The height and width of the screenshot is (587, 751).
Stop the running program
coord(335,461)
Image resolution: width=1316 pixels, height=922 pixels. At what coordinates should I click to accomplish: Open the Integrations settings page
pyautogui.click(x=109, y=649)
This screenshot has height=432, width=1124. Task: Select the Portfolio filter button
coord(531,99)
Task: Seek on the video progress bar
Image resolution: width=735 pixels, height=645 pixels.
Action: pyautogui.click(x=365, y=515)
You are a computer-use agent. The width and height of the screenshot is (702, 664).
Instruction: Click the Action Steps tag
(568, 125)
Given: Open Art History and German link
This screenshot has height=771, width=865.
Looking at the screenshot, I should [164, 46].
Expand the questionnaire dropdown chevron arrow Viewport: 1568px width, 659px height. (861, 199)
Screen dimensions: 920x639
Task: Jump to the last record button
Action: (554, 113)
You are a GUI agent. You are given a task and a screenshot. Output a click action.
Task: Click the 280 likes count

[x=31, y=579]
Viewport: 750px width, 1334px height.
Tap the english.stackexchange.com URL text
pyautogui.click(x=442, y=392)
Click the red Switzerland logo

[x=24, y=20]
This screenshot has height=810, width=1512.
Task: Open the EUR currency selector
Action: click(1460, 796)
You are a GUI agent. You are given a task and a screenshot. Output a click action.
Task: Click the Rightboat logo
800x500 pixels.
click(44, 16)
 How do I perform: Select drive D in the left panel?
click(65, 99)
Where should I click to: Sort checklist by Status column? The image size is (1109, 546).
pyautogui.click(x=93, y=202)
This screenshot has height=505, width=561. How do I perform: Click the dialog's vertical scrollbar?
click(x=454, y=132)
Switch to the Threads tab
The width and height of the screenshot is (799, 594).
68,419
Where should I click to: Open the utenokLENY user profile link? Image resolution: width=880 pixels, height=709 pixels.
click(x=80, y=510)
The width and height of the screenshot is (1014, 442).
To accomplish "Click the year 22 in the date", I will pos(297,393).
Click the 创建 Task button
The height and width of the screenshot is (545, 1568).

- - - - -

For the span from the line containing "This screenshot has height=505, width=561." through the last line of the entries above, transcribe each line exactly and leave out everything else.

Written response
This screenshot has height=505, width=561. How do I perform: Click the dialog's vertical scrollbar?
click(x=454, y=132)
Switch to the Threads tab
The width and height of the screenshot is (799, 594).
68,419
Where should I click to: Open the utenokLENY user profile link? Image resolution: width=880 pixels, height=709 pixels.
click(x=80, y=510)
The width and height of the screenshot is (1014, 442).
To accomplish "Click the year 22 in the date", I will pos(297,393).
Click the 创建 Task button
The height and width of the screenshot is (545, 1568).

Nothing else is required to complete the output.